QTLRel: Tools for mapping of quantitative traits of genetically related individuals and calculating identity coefficients from a pedigree.
This software provides tools for quantitative trait mapping in populations such as advanced intercross lines where relatedness among individuals should not be ignored. It can estimate background genetic variance components, imputing missing genotypes, simulate genotypes, perform a genome scan for putative quantitative trait loci (QTL), and plot mapping results. It also has functions to calculate identity coefficients from pedigree, especially suitable for pedigrees that consist of a large number of generations, or estimate identity coefficients from genotypic data in certain circumstances.
Functions:
1.aicVC: AIC Model Selection, Select genetic variance components via Akaike's information criteria (AIC).

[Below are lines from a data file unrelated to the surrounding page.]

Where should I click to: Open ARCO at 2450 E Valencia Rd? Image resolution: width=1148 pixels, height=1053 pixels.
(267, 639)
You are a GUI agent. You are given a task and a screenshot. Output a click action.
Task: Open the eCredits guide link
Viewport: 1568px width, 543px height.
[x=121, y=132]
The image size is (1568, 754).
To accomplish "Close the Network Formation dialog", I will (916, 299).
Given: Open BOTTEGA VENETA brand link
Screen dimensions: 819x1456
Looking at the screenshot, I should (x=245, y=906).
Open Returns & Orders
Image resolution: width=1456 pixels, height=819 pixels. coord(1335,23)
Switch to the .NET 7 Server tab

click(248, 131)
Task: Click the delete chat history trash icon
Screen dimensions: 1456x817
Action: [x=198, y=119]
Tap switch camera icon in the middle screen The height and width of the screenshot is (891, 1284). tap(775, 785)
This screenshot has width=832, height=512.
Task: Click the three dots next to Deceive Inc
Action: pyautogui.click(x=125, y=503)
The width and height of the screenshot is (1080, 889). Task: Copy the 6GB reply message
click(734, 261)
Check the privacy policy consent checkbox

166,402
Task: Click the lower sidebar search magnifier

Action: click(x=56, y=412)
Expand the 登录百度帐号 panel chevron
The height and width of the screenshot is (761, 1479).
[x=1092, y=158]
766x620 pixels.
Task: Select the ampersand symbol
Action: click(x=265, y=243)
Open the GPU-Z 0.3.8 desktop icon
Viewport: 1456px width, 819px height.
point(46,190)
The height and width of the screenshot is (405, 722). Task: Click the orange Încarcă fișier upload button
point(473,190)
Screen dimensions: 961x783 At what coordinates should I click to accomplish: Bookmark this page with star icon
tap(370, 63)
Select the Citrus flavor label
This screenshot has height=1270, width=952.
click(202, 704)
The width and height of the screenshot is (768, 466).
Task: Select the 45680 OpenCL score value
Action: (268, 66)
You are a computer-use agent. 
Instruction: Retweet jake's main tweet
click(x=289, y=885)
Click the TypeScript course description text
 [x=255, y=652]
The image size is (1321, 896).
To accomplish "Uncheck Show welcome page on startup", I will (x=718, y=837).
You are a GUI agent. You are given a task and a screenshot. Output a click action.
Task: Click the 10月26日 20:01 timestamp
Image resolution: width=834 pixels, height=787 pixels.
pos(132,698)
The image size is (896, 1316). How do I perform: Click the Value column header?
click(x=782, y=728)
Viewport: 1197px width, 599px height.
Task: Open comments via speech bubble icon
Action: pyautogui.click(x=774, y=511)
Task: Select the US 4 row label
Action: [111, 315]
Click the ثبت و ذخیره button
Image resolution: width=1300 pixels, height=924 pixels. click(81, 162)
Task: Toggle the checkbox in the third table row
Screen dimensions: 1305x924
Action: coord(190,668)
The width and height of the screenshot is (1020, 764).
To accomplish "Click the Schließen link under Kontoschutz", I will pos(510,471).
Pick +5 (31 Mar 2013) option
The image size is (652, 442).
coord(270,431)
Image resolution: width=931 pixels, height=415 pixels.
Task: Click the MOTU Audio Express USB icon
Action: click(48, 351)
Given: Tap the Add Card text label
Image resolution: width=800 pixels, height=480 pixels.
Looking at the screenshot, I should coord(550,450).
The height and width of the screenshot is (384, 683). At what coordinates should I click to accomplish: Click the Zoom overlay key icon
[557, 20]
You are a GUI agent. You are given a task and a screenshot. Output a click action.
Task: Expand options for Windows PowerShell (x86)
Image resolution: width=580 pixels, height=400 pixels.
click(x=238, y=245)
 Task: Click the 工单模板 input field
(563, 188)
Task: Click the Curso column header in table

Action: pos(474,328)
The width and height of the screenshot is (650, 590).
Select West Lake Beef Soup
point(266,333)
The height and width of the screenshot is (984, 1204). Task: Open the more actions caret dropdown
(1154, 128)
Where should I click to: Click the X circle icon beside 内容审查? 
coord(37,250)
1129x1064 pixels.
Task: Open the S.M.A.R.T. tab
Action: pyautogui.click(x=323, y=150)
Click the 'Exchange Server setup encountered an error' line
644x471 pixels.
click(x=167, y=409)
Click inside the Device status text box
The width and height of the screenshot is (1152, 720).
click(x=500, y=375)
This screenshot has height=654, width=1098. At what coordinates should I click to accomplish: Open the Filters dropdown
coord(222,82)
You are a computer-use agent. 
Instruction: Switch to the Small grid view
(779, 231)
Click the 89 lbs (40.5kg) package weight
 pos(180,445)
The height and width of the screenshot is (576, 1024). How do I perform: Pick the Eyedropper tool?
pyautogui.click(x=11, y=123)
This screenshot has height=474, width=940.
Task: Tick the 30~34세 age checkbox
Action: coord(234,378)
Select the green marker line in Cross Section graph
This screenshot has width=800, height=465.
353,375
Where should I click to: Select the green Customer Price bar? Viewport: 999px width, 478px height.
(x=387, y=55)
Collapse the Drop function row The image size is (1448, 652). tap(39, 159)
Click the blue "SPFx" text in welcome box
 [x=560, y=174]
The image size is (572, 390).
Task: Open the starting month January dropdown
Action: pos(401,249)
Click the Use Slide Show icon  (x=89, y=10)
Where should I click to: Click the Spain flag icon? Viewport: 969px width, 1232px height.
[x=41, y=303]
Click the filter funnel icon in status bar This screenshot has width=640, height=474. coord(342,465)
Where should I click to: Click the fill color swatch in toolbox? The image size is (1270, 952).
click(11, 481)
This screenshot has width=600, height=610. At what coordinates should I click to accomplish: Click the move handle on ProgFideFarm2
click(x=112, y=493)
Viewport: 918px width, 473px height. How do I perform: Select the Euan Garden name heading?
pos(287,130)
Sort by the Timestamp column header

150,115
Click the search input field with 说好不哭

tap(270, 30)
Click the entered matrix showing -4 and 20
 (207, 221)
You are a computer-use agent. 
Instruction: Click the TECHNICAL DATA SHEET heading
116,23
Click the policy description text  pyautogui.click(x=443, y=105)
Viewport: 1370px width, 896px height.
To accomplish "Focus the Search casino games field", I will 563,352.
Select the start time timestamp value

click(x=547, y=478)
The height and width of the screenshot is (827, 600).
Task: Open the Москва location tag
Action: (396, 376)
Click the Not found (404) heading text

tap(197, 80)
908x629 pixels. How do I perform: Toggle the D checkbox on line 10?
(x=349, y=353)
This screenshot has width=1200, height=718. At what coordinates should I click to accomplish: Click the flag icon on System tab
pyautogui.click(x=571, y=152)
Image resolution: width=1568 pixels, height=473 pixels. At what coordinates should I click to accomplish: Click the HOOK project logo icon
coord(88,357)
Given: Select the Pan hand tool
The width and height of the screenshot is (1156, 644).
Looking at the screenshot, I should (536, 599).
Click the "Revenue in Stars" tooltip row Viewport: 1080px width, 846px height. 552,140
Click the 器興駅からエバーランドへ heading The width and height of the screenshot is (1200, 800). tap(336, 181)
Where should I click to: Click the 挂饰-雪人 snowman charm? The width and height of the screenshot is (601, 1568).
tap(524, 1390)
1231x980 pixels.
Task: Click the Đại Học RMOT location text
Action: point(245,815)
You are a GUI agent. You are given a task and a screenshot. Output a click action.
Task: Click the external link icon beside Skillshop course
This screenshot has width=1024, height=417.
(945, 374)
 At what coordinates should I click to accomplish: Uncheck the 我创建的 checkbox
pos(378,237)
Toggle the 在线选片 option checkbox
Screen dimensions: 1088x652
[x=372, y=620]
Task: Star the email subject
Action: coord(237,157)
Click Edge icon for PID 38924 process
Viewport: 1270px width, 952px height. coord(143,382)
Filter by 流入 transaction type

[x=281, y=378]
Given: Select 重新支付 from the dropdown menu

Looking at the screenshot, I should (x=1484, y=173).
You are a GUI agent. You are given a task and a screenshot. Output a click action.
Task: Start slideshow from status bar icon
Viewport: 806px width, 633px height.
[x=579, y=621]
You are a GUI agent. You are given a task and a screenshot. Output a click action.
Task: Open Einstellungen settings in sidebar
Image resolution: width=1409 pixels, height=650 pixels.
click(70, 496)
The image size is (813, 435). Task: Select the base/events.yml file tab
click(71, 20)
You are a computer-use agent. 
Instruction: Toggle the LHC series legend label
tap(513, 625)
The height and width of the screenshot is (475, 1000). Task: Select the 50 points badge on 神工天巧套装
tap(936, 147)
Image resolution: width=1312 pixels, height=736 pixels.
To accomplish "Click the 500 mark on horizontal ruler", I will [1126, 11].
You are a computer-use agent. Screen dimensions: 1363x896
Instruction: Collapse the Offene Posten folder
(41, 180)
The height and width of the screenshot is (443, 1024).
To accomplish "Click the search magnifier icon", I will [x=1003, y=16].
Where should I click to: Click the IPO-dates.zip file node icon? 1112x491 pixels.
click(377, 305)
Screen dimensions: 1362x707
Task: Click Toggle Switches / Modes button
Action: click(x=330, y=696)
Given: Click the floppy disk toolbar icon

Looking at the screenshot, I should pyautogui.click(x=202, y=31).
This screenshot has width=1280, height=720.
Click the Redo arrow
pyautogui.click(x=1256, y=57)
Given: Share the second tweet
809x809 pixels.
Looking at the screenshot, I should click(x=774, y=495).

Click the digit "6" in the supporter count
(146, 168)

In genome-wide association studies (GWAS), random effects are usually added to a model to account for polygenic variation. Abney et al (2000) showed that five variance components including the most interesting additive and dominance variance components are potentially induced by polygenes. The above function is intended for selecting variance components that contribute "most" to a quantitative trait.
2.blup: Best Linear Unbiased Prediction, Estimate the best linear unbiased prediction (BLUP) for various effects in the model.
3.cic: Calculate Jacquard condensed identity coefficient, Calculate Jacquard condensed identity coefficients from a pedigree.
The coefficients will be calculated for individuals with IDs specified by ids. All individuals will be considered if ids is missing. This is not recommended if the total number of individuals in the pedigree is large. Instead, it is recommended that ids is specified for interested individuals only. df is a tuning parameter. It should not be 0 (or smaller than 1) if the pedigree is large in depth (many generations) but the number of individuals is not small; otherwise, it can take forever to finish. It should not be Inf (or a large number) if the number of individuals in certain intermediate generation is very large.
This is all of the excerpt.